Wednesday, July 21, 2010

The Witch is Ready for the Funny Farm!

Okay, it is very possible to argue that I already live at the Funny Farm. Indeed, I am the CEO!

The darling Czech Pecker ended up back in the hospital last week...after a whole 2 days home...and he ended up needing surgery again last Saturday. He is most likely going to be in the hospital for another week to two weeks. NOT FUN...for any of us, but least of all for him. We are thinking of setting up a nice little vacation home at St. Francis. It could work, you know.

As for myself, the Appalachian Witch must go for a sleep study (dramatic musical interlude). It seems that I may have sleep apnea. Oh joy. I understand that they put all of this junk in your hair in order to attach electrodes to the scalp. The whole idea is to measure brain waves during sleep. I have news for them...I'm not entirely certain there is anything to measure! I'm thinking of shaving my head to avoid the need to wash my hair 100 times to get all of the junk out after the study...

Wednesday, July 14, 2010

The Witch is a Mother to a Teen-Ager!

Well, holy flying crap monkeys! When did THAT happen?! In all of the "excitement" around here with the darling Czech Pecker in the hospital and all, I completely forgot to write about the fact that my oldest spawn, Rebekah, turned 13 last Friday! Please note: I did not forget her birthday, and we did celebrate it...I just forgot to write about it.

Material shown:
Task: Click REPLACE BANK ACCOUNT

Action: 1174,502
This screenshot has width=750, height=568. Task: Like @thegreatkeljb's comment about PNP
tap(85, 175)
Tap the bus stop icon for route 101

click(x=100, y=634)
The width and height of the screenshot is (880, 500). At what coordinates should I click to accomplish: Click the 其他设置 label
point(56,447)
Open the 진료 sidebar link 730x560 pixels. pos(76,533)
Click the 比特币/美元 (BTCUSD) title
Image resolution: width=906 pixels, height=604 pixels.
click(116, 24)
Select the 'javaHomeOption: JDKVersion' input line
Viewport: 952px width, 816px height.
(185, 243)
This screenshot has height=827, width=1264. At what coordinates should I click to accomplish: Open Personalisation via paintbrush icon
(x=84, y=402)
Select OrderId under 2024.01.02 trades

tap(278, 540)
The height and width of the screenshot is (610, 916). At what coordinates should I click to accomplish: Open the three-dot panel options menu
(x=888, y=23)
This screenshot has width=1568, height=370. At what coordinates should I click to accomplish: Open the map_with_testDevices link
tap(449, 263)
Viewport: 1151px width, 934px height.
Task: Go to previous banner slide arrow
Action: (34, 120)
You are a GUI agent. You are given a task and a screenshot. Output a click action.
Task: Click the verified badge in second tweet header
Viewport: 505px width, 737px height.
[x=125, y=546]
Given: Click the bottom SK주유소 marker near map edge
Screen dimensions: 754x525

Tasks and exercises:
a) List the distinct names or nicknames the blog text uses for people.
b) According to the blog text, how long was the Czech Pecker home before he ended up back in the hospital?
c) Rewrite the stretch of the blog text from "Wednesday, July 14, 2010" through "write about it.", replacing "hospital" with "clinic".

Task solutions:
a) Czech Pecker; Appalachian Witch (also called "the Witch"); Rebekah

b) A whole 2 days.

c)
Wednesday, July 14, 2010

The Witch is a Mother to a Teen-Ager!

Well, holy flying crap monkeys! When did THAT happen?! In all of the "excitement" around here with the darling Czech Pecker in the clinic and all, I completely forgot to write about the fact that my oldest spawn, Rebekah, turned 13 last Friday! Please note: I did not forget her birthday, and we did celebrate it...I just forgot to write about it.